● Task instructions: Set down, character for character, everything in the records below from the line holding "You are a computer-use agent." down to the line holding "Instruction: Click the 52.69 ms latency value", and no other line.

● Entries shown:
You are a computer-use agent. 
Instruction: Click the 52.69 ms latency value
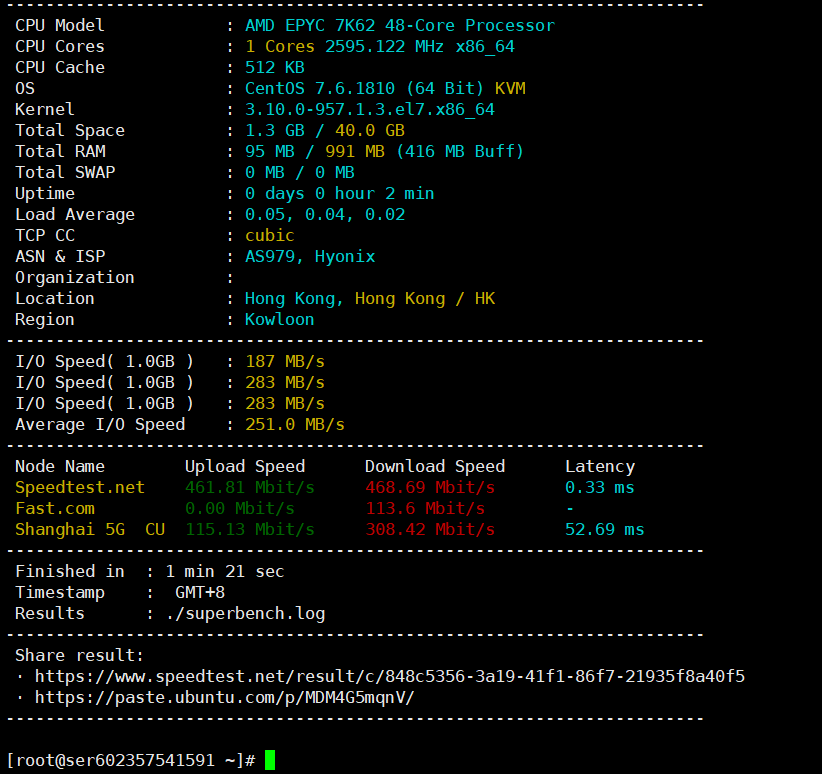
--
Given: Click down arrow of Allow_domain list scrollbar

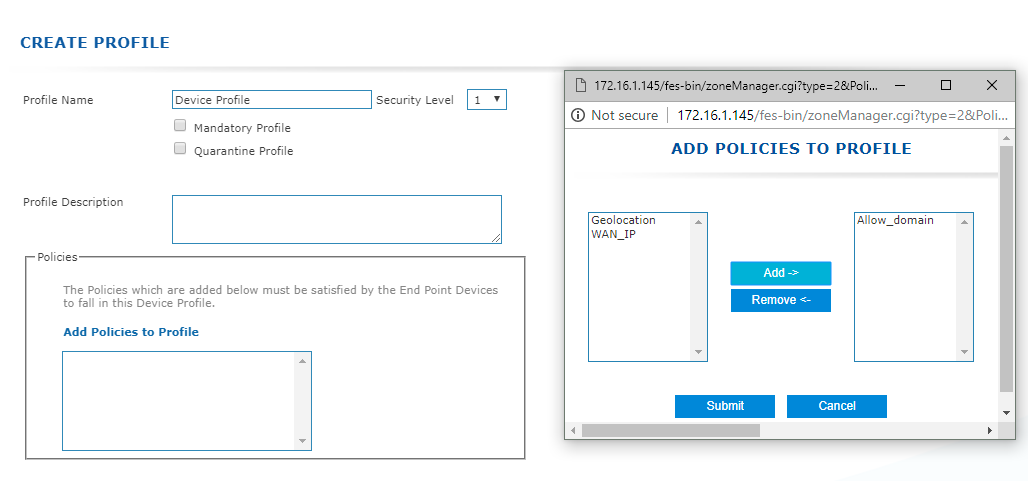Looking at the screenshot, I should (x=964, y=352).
==
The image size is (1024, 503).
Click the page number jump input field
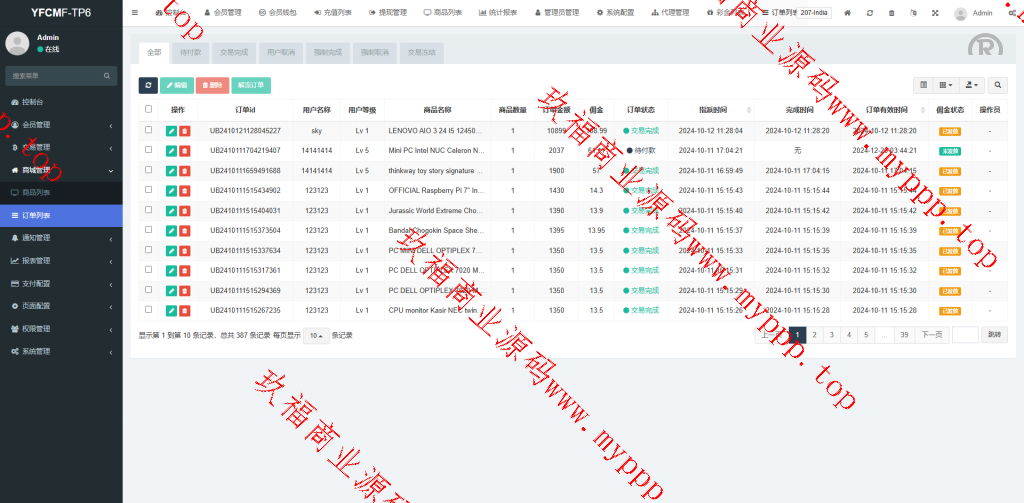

● Exercise answer:
You are a computer-use agent. 
Instruction: Click the 52.69 ms latency value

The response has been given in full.